Pop quiz for wine historians!

Anyone know what is depicted in this photo?

No cheating by looking at my FB page!

Too small, Peter! Make it larger, so the ‘bifocal set’ can participate!

Well damn! It’s so friggin’ small, could be an ant mutiny or the terra cotta warriors, I can’t tell.

I made it larger, but my “original” is a copy of a copied photo from several decades ago.

“Clos” Ste.Hune? [scratch.gif]

It’s not a clear picture, of course, but from what I can see, it looks like a church of Italian architecture, and there looks to be a truck over on the upper left, the design of which place it in the 1940s-50s.
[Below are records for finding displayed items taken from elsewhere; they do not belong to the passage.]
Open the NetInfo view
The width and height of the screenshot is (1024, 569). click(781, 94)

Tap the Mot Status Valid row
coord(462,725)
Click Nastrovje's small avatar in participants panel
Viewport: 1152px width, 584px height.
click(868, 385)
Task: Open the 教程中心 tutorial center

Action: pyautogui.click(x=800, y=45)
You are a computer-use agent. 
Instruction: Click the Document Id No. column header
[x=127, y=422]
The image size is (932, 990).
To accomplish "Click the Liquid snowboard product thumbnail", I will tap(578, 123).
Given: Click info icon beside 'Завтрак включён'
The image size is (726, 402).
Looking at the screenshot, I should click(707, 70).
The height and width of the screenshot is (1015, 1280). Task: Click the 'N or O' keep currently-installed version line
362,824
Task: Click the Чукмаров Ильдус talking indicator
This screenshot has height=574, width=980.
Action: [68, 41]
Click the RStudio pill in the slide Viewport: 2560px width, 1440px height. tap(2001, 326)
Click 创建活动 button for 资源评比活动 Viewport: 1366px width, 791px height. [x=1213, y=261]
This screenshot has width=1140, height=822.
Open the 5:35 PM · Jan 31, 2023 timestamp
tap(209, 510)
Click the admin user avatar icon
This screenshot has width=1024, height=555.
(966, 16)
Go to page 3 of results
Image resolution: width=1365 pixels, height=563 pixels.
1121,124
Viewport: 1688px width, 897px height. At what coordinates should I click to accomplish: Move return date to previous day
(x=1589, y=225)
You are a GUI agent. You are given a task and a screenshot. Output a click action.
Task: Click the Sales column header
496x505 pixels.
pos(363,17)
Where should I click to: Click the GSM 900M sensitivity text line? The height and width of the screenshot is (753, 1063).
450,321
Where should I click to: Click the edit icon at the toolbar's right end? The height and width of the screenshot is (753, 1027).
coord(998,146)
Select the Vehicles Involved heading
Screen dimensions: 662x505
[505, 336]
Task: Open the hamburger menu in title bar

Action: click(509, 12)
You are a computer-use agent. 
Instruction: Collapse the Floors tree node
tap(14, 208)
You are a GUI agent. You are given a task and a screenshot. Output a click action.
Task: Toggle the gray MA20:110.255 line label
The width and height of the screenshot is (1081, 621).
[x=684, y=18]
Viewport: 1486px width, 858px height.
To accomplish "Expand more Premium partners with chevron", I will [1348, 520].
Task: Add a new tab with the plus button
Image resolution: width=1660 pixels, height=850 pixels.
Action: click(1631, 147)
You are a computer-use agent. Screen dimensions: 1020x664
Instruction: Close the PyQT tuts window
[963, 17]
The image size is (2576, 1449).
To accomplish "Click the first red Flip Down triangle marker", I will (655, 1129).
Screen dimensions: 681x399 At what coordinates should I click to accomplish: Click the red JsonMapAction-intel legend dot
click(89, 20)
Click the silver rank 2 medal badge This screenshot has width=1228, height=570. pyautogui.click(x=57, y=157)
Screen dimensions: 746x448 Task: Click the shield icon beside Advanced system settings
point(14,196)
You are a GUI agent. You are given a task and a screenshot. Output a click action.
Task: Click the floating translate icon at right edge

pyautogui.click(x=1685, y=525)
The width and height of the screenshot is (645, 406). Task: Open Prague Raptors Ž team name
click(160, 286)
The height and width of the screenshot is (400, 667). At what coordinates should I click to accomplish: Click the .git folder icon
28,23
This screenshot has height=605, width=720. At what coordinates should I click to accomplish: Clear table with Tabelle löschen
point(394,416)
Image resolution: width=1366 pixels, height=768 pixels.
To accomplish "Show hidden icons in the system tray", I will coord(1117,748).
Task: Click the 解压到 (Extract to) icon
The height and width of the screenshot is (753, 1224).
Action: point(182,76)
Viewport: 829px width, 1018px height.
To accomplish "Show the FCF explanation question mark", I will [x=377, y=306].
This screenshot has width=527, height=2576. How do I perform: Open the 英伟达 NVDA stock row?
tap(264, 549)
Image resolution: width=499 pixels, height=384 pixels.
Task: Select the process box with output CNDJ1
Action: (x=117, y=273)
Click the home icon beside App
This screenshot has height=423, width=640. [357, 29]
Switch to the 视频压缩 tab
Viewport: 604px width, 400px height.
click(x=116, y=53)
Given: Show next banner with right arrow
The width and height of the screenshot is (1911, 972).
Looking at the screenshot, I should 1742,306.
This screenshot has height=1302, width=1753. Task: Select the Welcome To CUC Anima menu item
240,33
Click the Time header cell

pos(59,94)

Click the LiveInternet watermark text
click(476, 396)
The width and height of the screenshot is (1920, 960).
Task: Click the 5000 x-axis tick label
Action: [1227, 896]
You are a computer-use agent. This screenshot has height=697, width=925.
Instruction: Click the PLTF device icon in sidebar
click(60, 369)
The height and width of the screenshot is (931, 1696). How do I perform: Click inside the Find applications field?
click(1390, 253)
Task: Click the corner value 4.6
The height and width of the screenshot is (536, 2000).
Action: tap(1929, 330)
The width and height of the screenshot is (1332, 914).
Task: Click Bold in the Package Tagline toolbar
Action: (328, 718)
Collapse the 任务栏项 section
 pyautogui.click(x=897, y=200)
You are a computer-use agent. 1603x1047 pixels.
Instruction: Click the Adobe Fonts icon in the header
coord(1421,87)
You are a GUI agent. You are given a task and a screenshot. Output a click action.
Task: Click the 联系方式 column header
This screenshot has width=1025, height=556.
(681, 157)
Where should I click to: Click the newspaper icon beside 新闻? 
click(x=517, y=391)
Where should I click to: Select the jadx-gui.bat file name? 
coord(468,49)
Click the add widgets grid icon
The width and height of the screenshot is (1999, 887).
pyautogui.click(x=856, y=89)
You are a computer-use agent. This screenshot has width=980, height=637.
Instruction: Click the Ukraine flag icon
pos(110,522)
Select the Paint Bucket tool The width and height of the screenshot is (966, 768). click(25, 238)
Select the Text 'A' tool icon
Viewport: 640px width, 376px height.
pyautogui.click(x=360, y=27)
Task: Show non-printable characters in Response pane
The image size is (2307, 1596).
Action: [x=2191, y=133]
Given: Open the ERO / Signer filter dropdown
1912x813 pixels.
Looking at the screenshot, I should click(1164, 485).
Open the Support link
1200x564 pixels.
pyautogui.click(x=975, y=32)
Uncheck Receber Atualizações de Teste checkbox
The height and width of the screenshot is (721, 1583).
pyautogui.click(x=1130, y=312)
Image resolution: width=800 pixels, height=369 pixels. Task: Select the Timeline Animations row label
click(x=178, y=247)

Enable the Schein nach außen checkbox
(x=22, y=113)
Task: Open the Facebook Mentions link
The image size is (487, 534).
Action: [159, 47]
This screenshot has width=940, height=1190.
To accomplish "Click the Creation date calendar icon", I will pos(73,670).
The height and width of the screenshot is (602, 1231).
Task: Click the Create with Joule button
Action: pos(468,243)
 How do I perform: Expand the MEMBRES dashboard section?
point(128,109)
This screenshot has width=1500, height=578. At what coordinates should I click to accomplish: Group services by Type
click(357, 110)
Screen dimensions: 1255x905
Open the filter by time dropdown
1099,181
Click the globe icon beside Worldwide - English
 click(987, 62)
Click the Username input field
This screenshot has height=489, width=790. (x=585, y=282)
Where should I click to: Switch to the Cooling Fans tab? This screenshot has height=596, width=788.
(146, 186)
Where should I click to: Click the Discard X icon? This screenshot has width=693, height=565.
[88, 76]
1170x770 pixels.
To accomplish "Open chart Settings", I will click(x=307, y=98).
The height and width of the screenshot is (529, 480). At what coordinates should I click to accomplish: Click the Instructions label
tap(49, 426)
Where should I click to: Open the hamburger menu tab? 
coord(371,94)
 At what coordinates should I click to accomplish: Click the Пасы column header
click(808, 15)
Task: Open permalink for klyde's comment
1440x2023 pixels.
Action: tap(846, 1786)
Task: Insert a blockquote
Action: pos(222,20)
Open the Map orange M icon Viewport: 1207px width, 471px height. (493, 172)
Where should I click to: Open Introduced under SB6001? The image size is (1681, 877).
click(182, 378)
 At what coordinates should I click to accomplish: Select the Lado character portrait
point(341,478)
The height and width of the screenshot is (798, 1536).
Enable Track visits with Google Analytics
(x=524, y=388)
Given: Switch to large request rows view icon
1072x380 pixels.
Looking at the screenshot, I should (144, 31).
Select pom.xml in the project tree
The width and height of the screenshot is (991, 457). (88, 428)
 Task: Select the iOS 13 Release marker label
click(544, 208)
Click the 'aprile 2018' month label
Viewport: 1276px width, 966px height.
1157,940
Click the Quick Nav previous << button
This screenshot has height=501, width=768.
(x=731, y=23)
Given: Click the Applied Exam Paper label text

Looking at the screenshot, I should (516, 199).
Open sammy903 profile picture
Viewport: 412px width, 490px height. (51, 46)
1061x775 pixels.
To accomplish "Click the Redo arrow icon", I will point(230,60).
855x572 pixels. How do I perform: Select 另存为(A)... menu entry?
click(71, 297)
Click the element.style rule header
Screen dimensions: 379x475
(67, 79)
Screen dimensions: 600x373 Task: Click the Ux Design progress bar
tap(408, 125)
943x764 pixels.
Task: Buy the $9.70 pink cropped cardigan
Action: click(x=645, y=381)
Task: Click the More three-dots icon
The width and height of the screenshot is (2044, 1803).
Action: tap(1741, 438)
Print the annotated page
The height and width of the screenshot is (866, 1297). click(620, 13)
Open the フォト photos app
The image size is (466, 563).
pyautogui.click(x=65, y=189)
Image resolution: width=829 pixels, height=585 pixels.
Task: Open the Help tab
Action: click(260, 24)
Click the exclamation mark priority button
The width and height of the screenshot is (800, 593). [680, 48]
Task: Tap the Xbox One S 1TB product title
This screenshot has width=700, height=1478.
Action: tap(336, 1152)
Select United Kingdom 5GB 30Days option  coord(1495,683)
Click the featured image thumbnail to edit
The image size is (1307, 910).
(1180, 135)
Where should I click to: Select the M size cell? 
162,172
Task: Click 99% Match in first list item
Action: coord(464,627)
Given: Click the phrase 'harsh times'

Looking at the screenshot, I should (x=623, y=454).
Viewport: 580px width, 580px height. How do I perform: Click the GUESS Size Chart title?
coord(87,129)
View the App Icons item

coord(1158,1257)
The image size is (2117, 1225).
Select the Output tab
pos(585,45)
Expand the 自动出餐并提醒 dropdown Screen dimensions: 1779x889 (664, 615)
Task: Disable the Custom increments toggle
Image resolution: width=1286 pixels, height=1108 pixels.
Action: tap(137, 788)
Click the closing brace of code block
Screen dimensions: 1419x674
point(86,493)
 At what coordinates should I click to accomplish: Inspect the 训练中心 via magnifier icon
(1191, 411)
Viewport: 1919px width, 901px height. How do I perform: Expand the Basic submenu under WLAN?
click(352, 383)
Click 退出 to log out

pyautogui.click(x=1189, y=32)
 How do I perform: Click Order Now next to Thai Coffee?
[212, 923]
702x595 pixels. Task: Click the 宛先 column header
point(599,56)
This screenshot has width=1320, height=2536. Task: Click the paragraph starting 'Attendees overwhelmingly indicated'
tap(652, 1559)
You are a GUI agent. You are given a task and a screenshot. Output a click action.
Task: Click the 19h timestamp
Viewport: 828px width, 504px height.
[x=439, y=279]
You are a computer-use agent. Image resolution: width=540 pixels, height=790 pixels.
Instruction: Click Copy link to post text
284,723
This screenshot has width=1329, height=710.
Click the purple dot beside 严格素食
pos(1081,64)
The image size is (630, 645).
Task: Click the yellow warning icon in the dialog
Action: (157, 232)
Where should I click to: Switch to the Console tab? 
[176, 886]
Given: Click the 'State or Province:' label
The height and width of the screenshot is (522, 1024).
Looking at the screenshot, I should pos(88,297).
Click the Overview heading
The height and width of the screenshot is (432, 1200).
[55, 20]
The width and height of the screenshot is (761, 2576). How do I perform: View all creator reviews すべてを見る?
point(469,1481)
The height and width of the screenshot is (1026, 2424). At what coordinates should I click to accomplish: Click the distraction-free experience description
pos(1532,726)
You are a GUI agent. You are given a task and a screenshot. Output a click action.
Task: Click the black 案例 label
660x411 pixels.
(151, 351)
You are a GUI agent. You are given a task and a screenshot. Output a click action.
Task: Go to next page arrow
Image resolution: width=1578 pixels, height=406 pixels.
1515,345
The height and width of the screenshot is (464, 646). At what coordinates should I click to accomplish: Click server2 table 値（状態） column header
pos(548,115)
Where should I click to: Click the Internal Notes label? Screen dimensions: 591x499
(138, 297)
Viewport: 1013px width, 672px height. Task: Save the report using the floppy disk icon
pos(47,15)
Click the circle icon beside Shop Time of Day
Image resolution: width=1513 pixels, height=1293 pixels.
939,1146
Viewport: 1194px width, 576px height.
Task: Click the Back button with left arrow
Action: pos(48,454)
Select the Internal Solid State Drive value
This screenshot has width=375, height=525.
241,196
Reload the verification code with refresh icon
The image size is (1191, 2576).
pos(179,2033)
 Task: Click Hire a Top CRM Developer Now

We know it’s a wine related photo, and so if it is an Italian church during that time period, the only people doing wine in that volume would have been in Chianti, and it’s quite likely that most of that business would have been done in dem-johns and fiaschi, and because of the way they’re stacked–very un-barrel like–that jives.

Here’s a pick of Chianti getting shipped in a time before:

So that’s my guess, glass bottles stacked outside a Chianti winery in the postwar years.

Did they use reefers to ship wine back then? newhere

You’d have to smoke some reefer to want to stack wine bottles the way they are in Chaad’s photo. [shock.gif]

The picture was taken in 1941 by the Soviets while evacuating the Massandra cellars near Yalta. That’s over 1 million bottles of Tsarist wine and Crimean wine being moved to three, secret locations before the arrival of the Nazis.

I guess you’ve never been to Pisa. [snort.gif]

VERY interesting story, indeed. Thanks for posting! I remember about 10 years ago–maybe it was '99/'00–buying some '40s vintage Massandra, a sweet wine, with some wacky back-story about it being stored in a cave in the republic of Georgia or something. I might have notes on it somewhere, but I remember it was ridiculously cheap, in crazy shaped bottles, and impressed me as pruny. It was fairly early in my wine savvy days, so I didn’t really appreciate what I was tasting, but I do remember it.